BISMARCK, N.D. (AP) - North Dakota Republican Gov. Doug Burgum signed legislation Wednesday that makes it a crime for a doctor performing a second-trimester abortion to use instruments such as clamps, scissors and forceps to remove the fetus from the womb.
The bill that passed easily in the GOP-led Legislature last month outlaws the abortion practice known as dilation and evacuation - the most commonly used procedure in second-trimester abortions, according to the New York-based Guttmacher Institute, an abortion rights research organization.
The bill uses the non-medical term “human dismemberment abortion” and is graphic in describing the procedure.
Except in cases of an emergency, doctors performing the procedure would be charged with a felony, punishable by up to five years in prison and a $10,000 fine.
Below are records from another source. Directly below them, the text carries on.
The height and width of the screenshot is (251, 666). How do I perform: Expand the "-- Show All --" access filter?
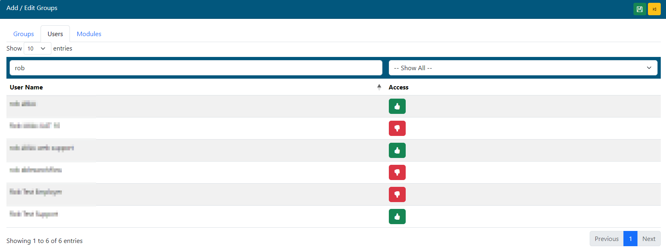pos(523,68)
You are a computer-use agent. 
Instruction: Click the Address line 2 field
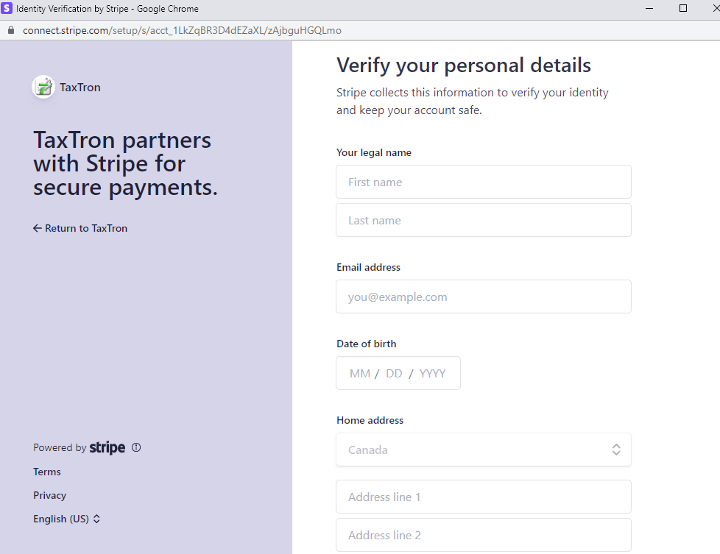484,535
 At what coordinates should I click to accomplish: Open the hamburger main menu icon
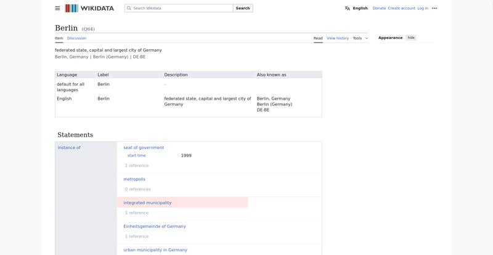(x=57, y=8)
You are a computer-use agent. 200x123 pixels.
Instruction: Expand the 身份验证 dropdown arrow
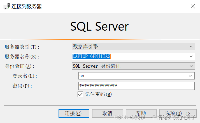tap(191, 66)
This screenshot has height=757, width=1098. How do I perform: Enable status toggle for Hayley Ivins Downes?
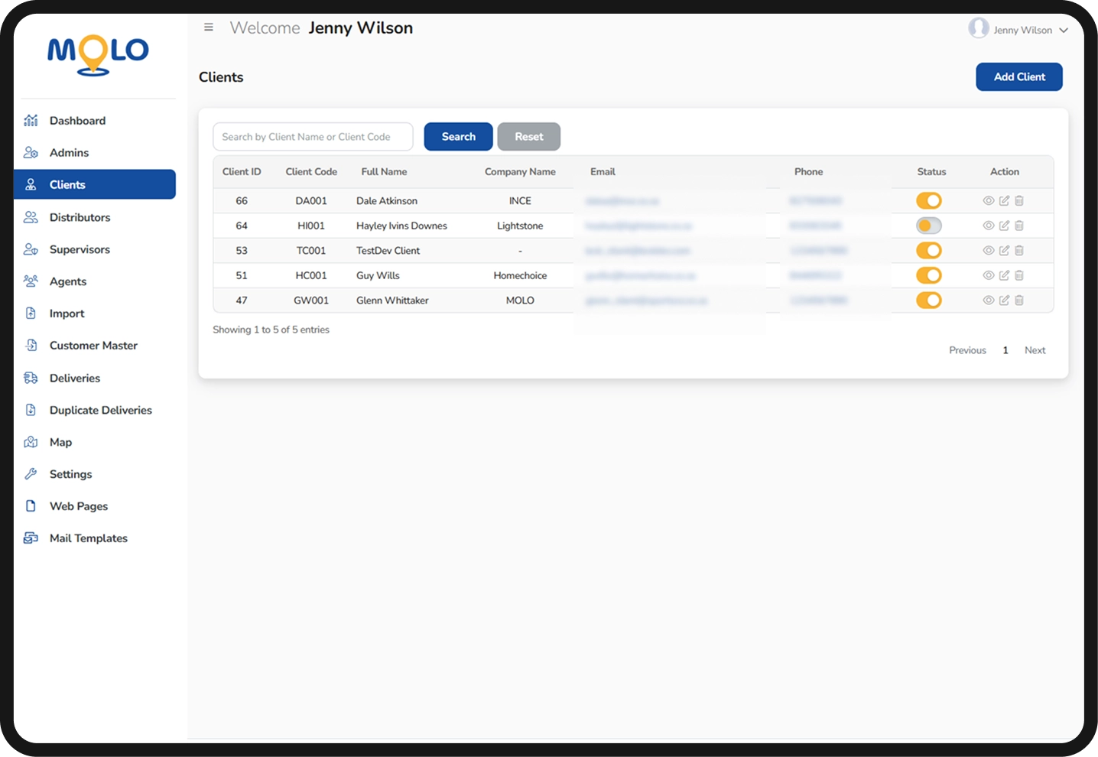[x=929, y=226]
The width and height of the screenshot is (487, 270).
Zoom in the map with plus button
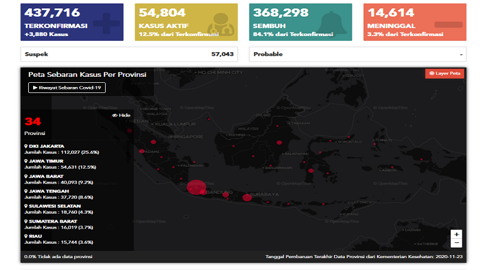click(456, 234)
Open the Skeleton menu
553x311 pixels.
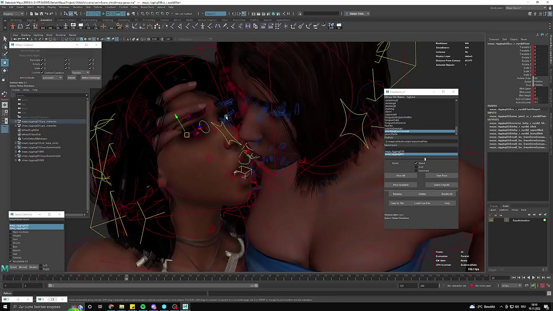77,7
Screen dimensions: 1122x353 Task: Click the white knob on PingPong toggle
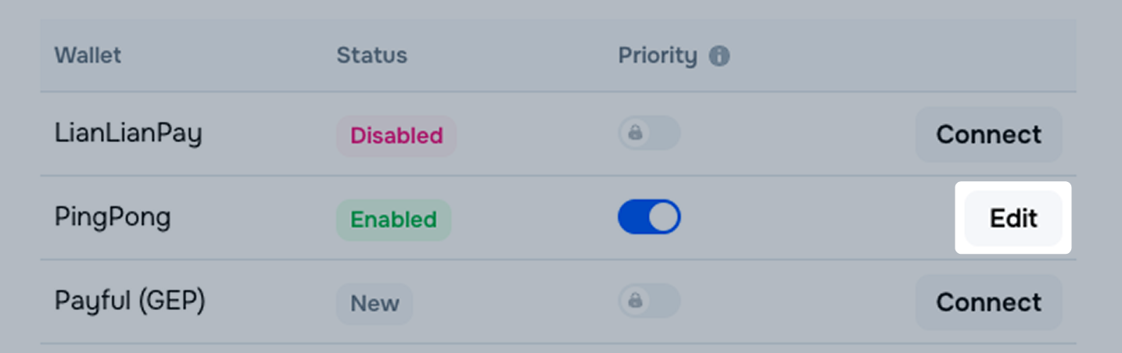click(x=664, y=217)
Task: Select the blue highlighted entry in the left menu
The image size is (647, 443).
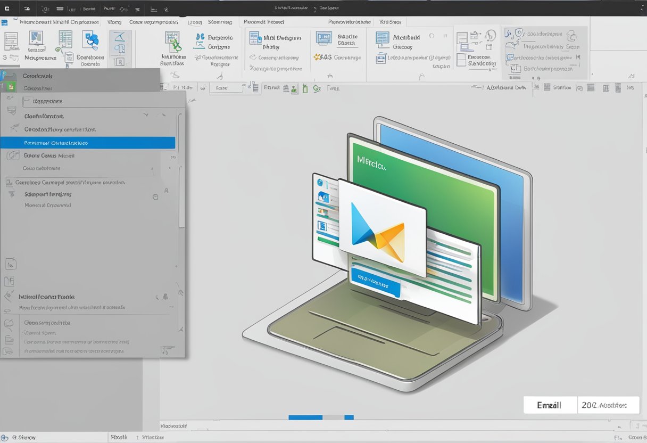Action: (88, 143)
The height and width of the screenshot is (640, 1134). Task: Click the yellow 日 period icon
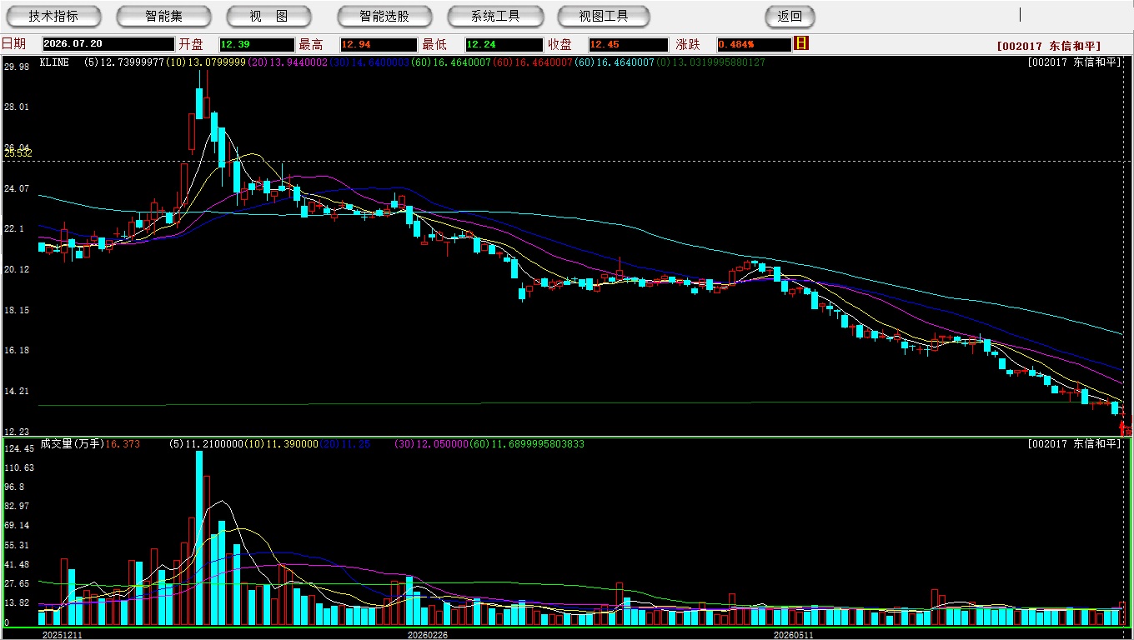(801, 43)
The measure says the woman having the abortion would not face charges.
Abortion-rights groups argue that banning the procedure is unconstitutional because it interferes with private medical decisions.
The bill’s primary sponsor, Republican Rep. Luke Simons, a rancher with five children, said the practice is wrong and he hopes that Burgum “signed it big.” Another supporter, Republican Rep. Jeff Hoverson, a pastor with six children, called the measure “a no-brainer” and said he “can’t imagine anyone not being pleased about it.”
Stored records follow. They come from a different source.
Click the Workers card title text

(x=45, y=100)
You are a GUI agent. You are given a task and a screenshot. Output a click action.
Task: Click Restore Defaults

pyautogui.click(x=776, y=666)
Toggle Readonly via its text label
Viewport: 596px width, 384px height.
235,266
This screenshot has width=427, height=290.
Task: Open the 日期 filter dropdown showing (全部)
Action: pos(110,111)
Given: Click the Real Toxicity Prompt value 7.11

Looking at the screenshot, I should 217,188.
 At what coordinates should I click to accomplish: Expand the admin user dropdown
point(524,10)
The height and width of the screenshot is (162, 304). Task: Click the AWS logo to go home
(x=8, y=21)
The bill becomes effective if a federal appeals court or the U.S. Supreme Court allows its enforcement. Simons and Hoverson are optimistic that will happen.
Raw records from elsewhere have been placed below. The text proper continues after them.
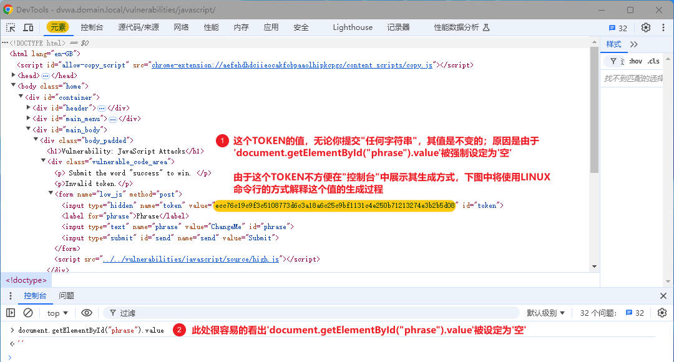This screenshot has width=674, height=362.
Task: Create a live expression with eye icon
Action: coord(87,313)
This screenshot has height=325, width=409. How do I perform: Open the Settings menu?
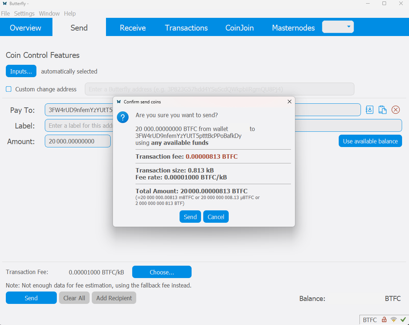(x=24, y=13)
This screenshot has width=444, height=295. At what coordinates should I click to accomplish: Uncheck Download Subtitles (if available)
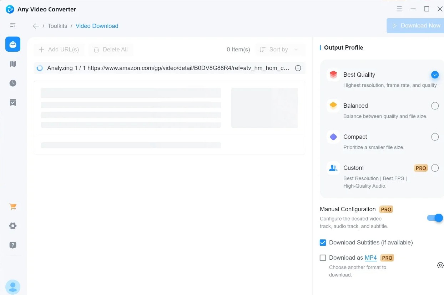pyautogui.click(x=323, y=242)
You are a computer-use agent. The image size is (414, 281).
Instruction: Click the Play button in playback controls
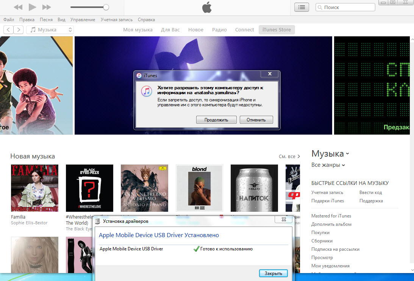(x=32, y=7)
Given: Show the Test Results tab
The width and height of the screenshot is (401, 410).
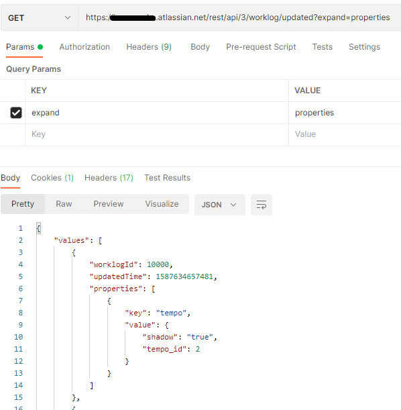Looking at the screenshot, I should click(168, 178).

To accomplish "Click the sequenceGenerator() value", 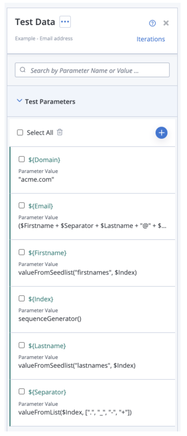I will 50,319.
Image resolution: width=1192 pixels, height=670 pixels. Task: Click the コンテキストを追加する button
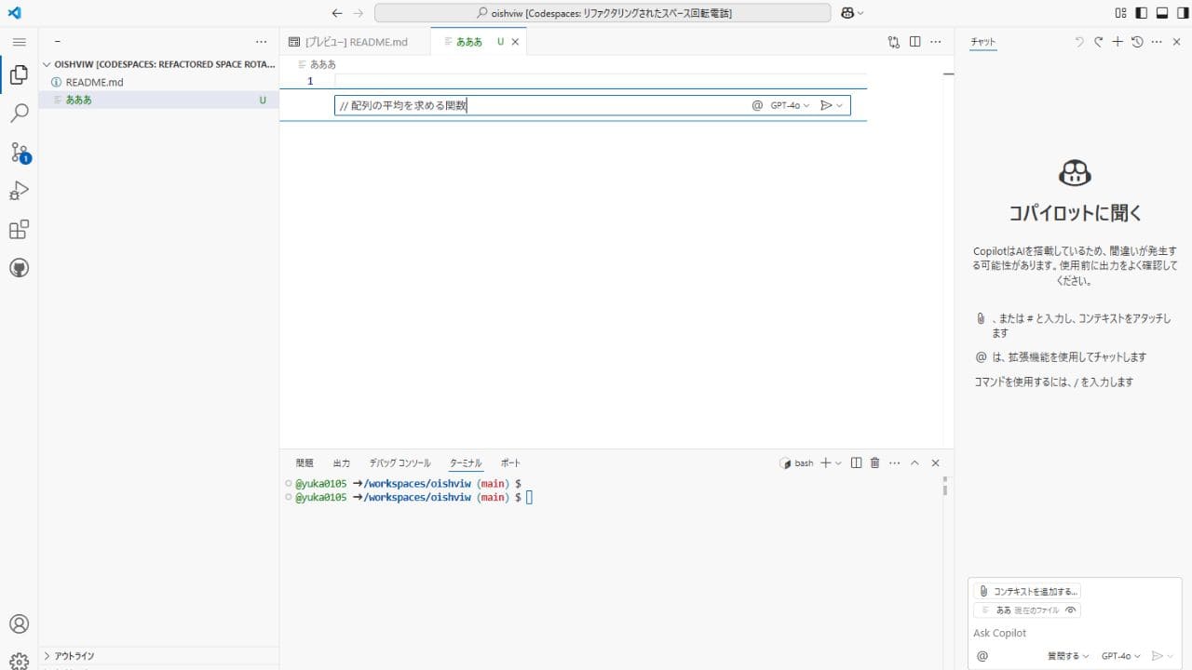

“We need to treat everything with humanity and ripping a live anything apart would be wrong,” Simons said.
State Health Department data shows the procedure has not been reported in North Dakota since 2015, when eight such abortions were performed.
Laws banning the procedure are on the books in Mississippi and West Virginia. Similar laws are on hold because of legal challenges in Alabama, Arkansas, Kansas, Kentucky, Louisiana, Ohio, Oklahoma and Texas.
In December, the 8th U.S. Circuit Court of Appeals, which includes North Dakota, heard oral arguments over a judge’s decision to block Arkansas from enforcing its law.
North Dakota has one abortion provider, the Red River Women’s Clinic in Fargo. Clinic director Tammi Kromenaker did not return a phone message to The Associated Press on Wednesday for comment. She has said her facility’s lawyers would wait for a decision in the Arkansas case before deciding on possible legal challenges to North Dakota’s legislation.
The abortion measure was the second signed by Burgum. Last month, he signed a bill that requires abortion providers to tell women undergoing drug-induced abortions that it’s possible they could still have a live birth if they change their mind.
Opponents say there is no medically accepted evidence that a drug-induced abortion can be interrupted.
Burgum’s spokesman, Mike Nowatzki, announced the governor’s signing of the bill in a one-sentence email Wednesday. He said the governor would have no comment on the signing.
Before running for office, Burgum, a wealthy former software executive, had been critical of the Legislature’s stance on social issues, though he has walked a fine line on abortion in the highly conservative state and has been clearly uncomfortable addressing the topic.
In his first gubernatorial debate, Burgum did not take a position on abortion, saying he preferred allowing North Dakota residents to vote on abortion issues, instead of the Legislature. After criticism from an opponent, he said in a later debate he would’ve supported some of the nation’s toughest abortion laws passed in North Dakota in 2013, including one that would have banned abortions when a fetal heartbeat can be detected, something that can happen before a woman knows she is pregnant.
That law never went into effect after the state’s lone abortion clinic filed a successful lawsuit. North Dakota spent $326,000 to unsuccessfully defend the law and paid the clinic $245,000 in a settlement.
Former North Dakota Gov. Jack Dalrymple, also a Republican, called it “a legitimate attempt by a state Legislature to discover the boundaries of Roe v. Wade.” GOP majority leaders at the time also defended spending taxpayer money on the lawsuits.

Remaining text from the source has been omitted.